Una carta al infinito

Entre tú y yo no existe distancia, no hay un tiempo, pero ha quedado un hueco y una cicatriz en mi corazón. Te extraño y a la vez te siento tan cerca. Se que no cambiaría nada de nuestro pasado, pero si tuviese tan solo una oportunidad de revivir cualquier momento que pase junto a ti, el poder tenerte cerca de mi.. Aún me queda la esperanza de que pronto volveremos a estar juntos. Han sido dos años desde tu partida pero en mi mente guardo tu última sonrisa cual si hubiese sido ayer. No te diré que ya estoy mejor, porque he tenido que aprender a vivir con tu ausencia, aferrándome a la idea de que tu partida fue lo mejor, que era parte de un plan mayor, que fue decisión de Él. No puedo reprochar nada porque todo lo que pedí me fue concedido, fuerza y sabiduría, tal como lo pedí aquella noche, pero sin embargo me faltas tú, tu mirada, tu consejo, tu palabra de aliento.
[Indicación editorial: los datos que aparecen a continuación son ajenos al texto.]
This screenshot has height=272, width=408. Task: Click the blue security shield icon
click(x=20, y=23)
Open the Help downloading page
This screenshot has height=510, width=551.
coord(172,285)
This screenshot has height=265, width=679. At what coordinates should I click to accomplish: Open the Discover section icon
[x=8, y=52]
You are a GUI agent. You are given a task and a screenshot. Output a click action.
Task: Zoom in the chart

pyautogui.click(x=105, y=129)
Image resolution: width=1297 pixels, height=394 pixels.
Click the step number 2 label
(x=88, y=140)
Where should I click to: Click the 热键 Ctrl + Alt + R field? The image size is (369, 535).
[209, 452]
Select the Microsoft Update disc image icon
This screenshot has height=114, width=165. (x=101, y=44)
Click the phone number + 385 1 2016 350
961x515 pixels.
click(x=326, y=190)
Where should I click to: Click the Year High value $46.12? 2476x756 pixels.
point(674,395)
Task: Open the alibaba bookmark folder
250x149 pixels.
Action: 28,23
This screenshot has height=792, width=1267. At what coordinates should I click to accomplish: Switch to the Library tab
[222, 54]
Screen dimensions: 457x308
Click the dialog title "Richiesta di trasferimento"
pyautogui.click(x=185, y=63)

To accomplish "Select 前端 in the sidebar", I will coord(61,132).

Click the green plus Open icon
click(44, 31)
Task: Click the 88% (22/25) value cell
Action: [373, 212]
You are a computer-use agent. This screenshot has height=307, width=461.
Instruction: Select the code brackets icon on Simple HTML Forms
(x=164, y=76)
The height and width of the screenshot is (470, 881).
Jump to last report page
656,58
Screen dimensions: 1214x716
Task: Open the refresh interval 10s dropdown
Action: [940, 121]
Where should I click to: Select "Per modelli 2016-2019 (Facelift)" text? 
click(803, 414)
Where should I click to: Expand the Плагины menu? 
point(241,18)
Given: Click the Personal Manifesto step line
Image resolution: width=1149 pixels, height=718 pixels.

Tal como te dije en nuestra primer carta, un pedacito de tu corazón vive dentro de cada uno de nosotros, y ya comienza a dar frutos. Sé que queda un camino por recorrer, una lección por aprender y una canción para cantar en carretera, por eso te prometo que no daré ningún paso atrás, sin titubear, siguiendo día a día tus huellas. Quisiera decirte tantas cosas pero sé que tú ya las sabes, pero no está de más recordarte cuanto te amo mamá.